Comentario: Fra. Agustí BOADAS Llavat OFM
(Barcelona, España).
Jesús, acuérdate de mí cuando vengas con tu Reino
Hoy, el Evangelio evoca el hecho más fundamental del
cristiano: la muerte y resurrección de Jesús. Hagamos nuestra, hoy, la plegaria
del Buen Ladrón: «Jesús, acuérdate de mí» (Lc 23,42). «La Iglesia no ruega por
los santos como ruega por los difuntos, que duermen en el Señor, sino que se
encomienda a las oraciones de aquéllos y ruega por éstos», decía san Agustín en
un Sermón. Una vez al año, por lo menos, los cristianos nos preguntamos sobre
el sentido de nuestra vida y sobre el sentido de nuestra muerte y resurrección.
Es el día de la conmemoración de los fieles difuntos, de la que san Agustín nos
ha mostrado su distinción respecto a la fiesta de Todos los Santos.
Los sufrimientos de la Humanidad son los mismos que los de
la Iglesia y, sin duda, tienen en común que todo sufrimiento humano es de algún
modo privación de vida. Por eso, la muerte de un ser querido nos produce un
dolor tan indescriptible que ni tan sólo la fe puede aliviarlo. Así, los
hombres siempre han querido honrar a los difuntos. La memoria, en efecto, es un
modo de hacer que los ausentes estén presentes, de perpetuar su vida. Pero sus
mecanismos psicológicos y sociales amortiguan los recuerdos con el tiempo. Y si
eso puede humanamente llevar a la angustia, cristianamente, gracias a la
resurrección, tenemos paz. La ventaja de creer en ella es que nos permite confiar
en que, a pesar del olvido, volveremos a encontrarlos en la otra vida.
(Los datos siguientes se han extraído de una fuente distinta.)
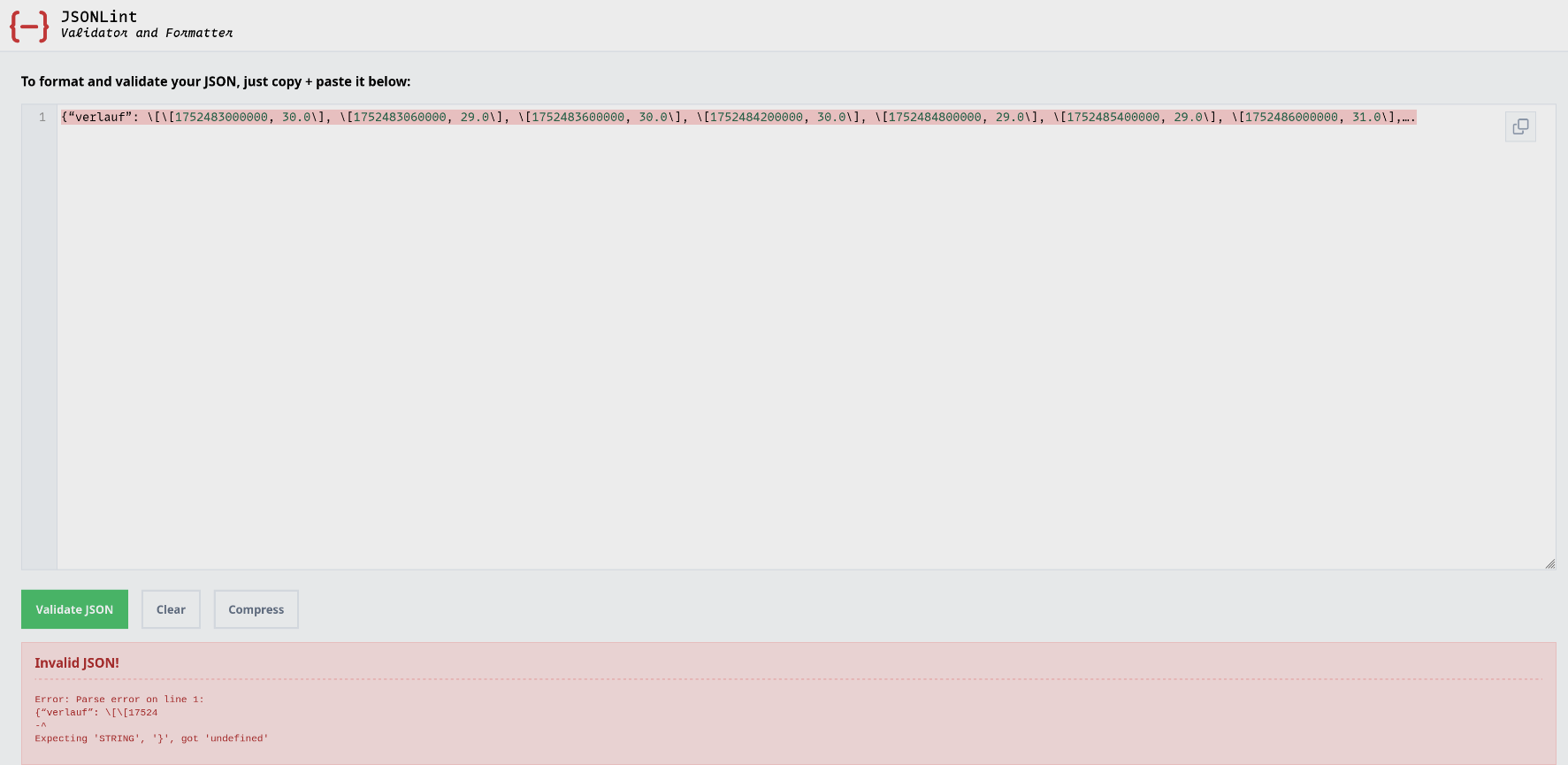Place cursor on the "verlauf" key
1568x765 pixels.
point(100,117)
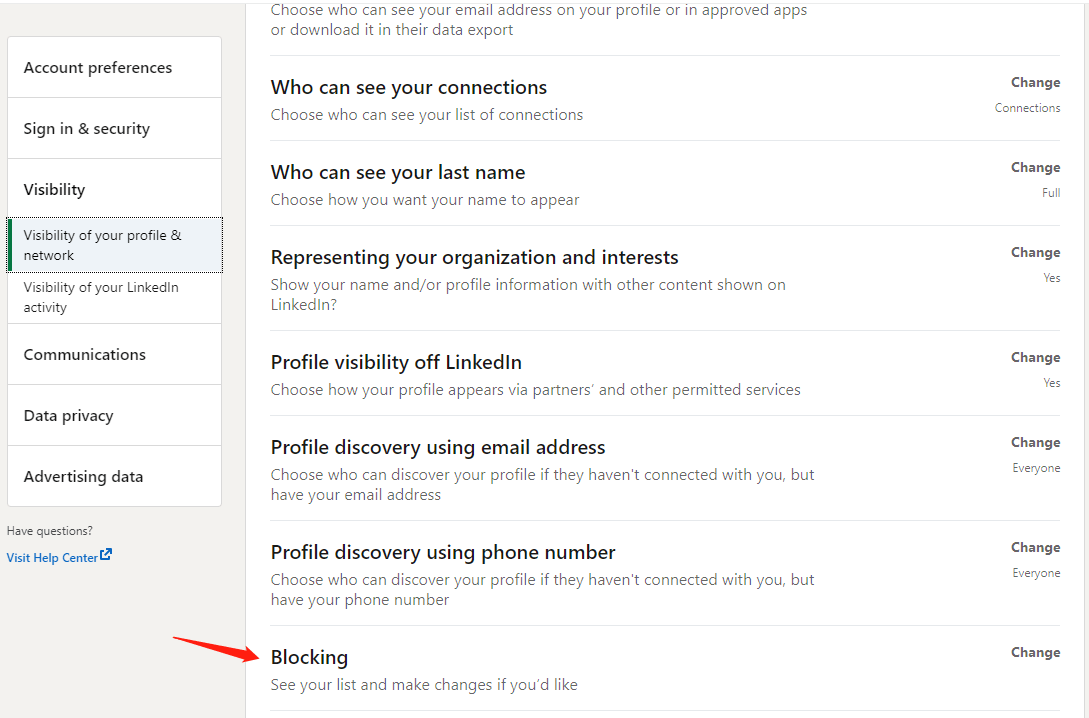Change Profile visibility off LinkedIn

[1035, 357]
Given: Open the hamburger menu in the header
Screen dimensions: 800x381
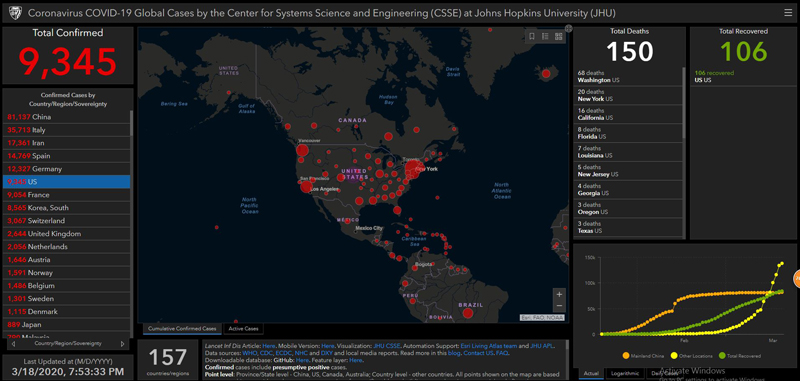Looking at the screenshot, I should pos(788,13).
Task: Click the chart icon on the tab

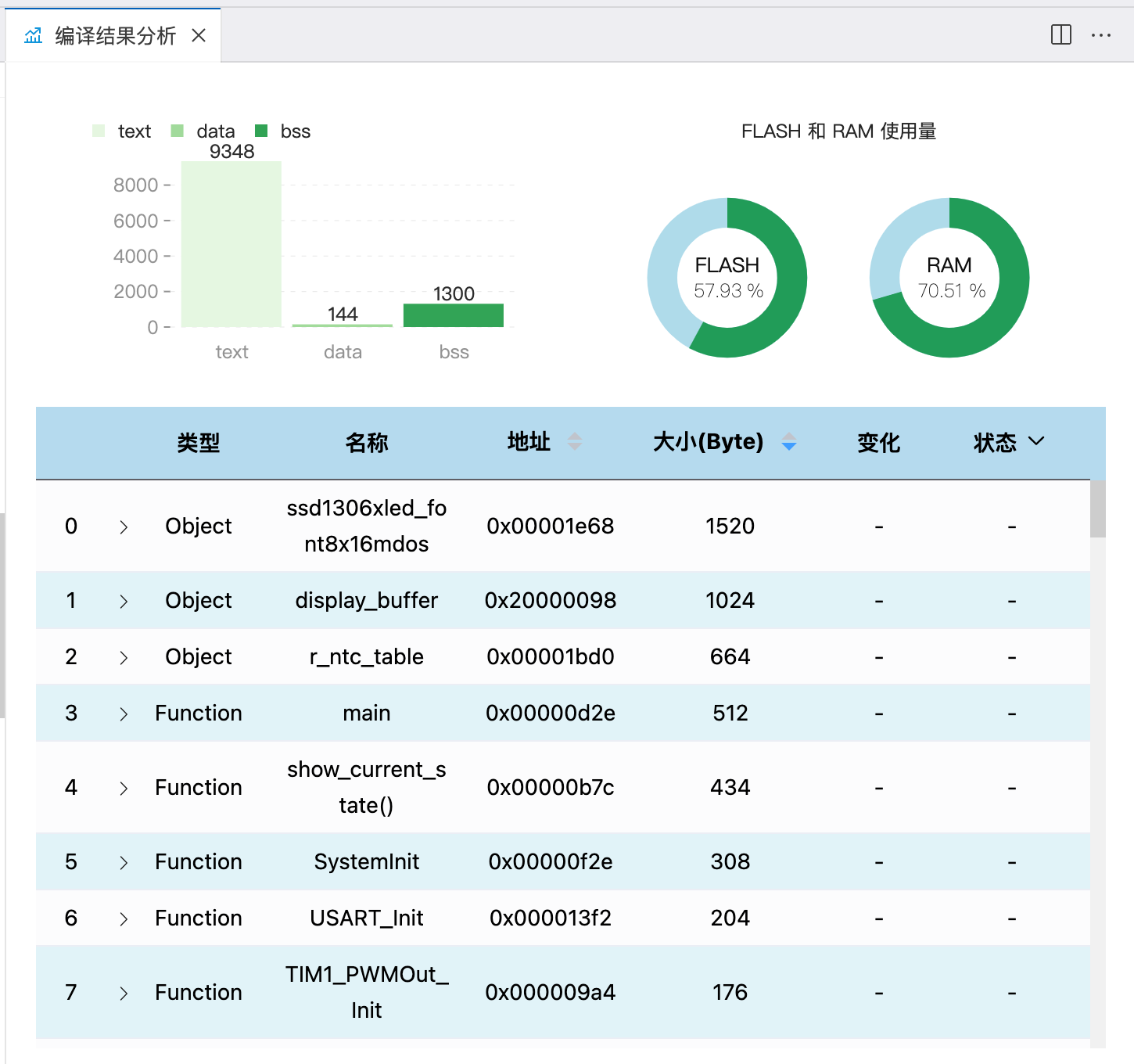Action: tap(34, 35)
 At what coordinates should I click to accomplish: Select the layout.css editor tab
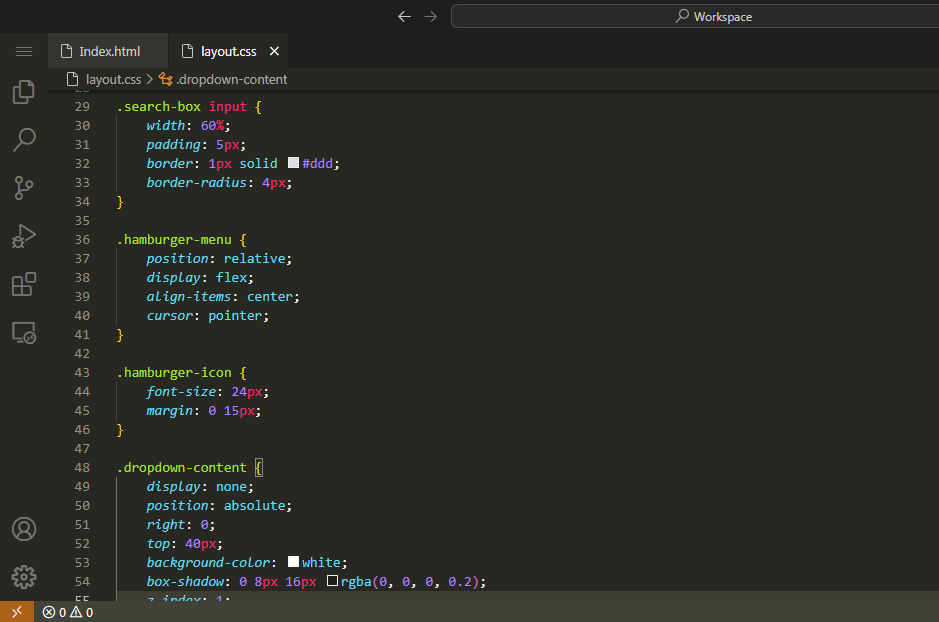click(228, 51)
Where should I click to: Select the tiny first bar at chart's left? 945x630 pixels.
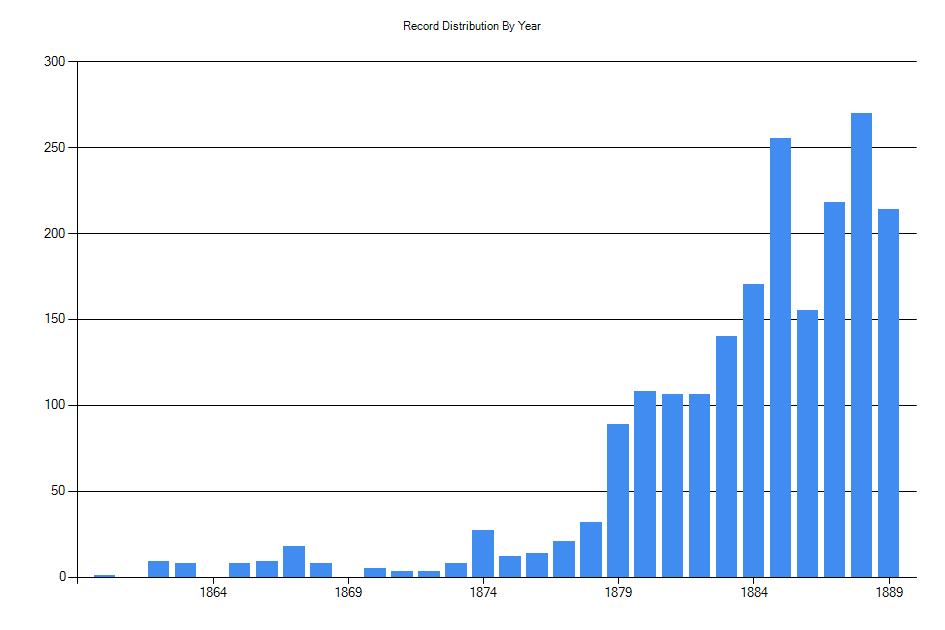[105, 576]
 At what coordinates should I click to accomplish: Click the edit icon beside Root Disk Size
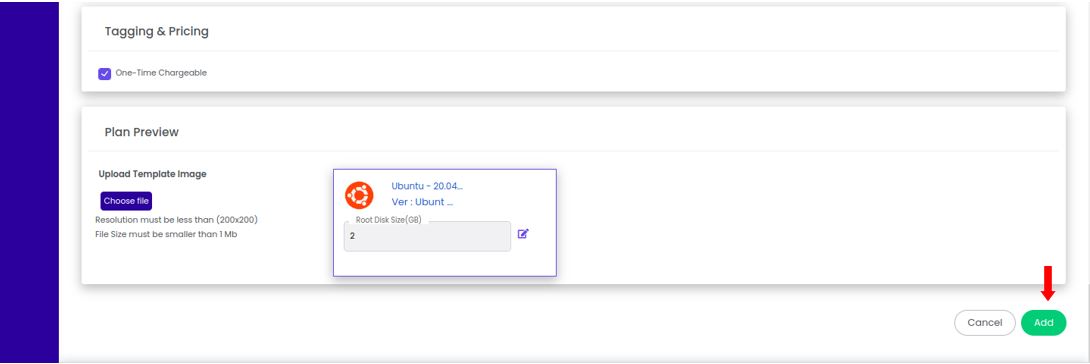click(523, 234)
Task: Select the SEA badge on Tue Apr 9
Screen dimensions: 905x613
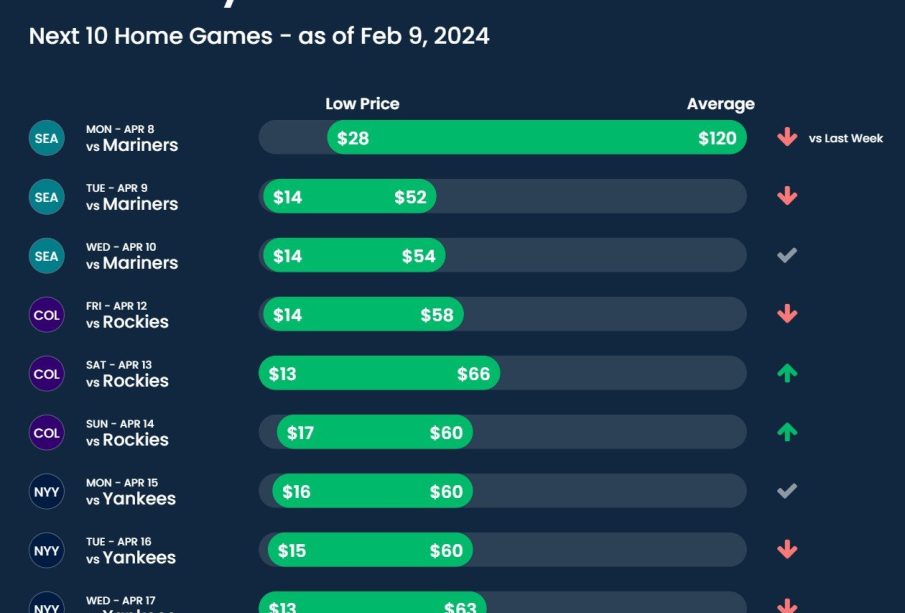Action: (47, 197)
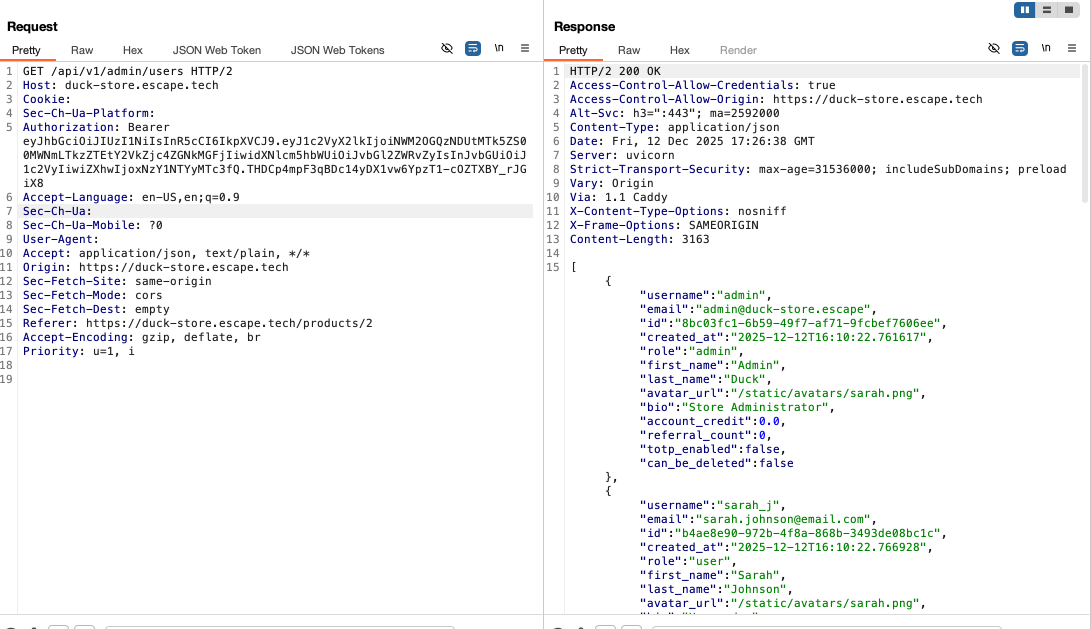
Task: Open the JSON Web Tokens tab in Request
Action: click(x=339, y=50)

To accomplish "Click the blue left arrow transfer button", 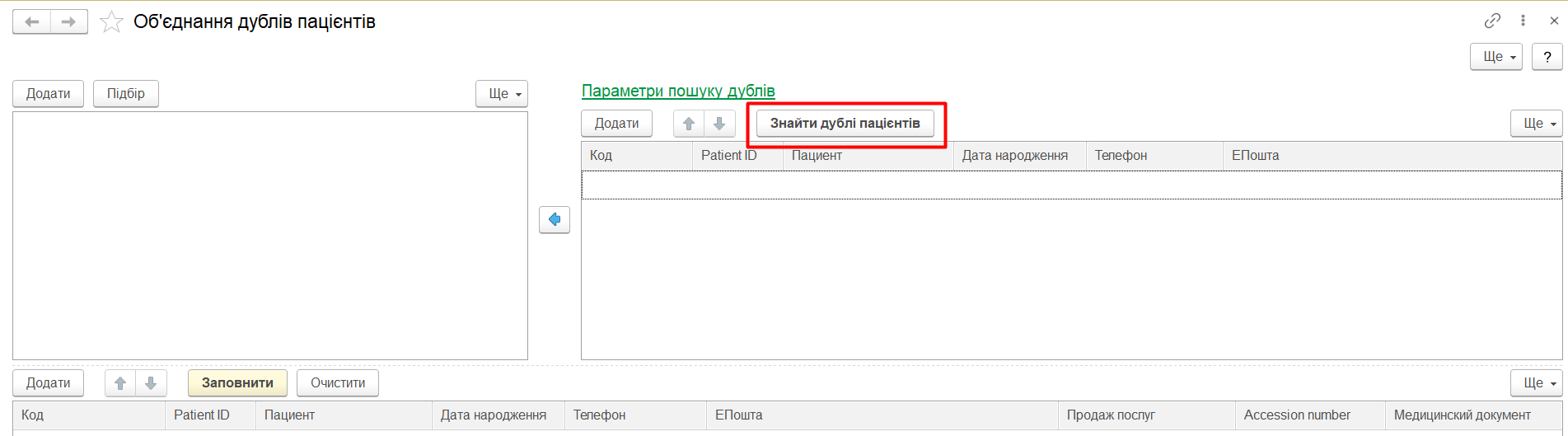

Una segunda ventaja de creer es que, al recordar a los
difuntos, oramos por ellos. Lo hacemos desde nuestro interior, en la intimidad
con Dios, y cada vez que oramos juntos, en la Eucaristía, no estamos solos ante
el misterio de la muerte y de la vida, sino que lo compartimos como miembros
del Cuerpo de Cristo. Más aún: al ver la cruz, suspendida entre el cielo y la
tierra, sabemos que se establece una comunión entre nosotros y nuestros
difuntos. Por eso, san Francisco proclamó agradecido: «Alabado seas, mi Señor,
por nuestra hermana, la muerte corporal».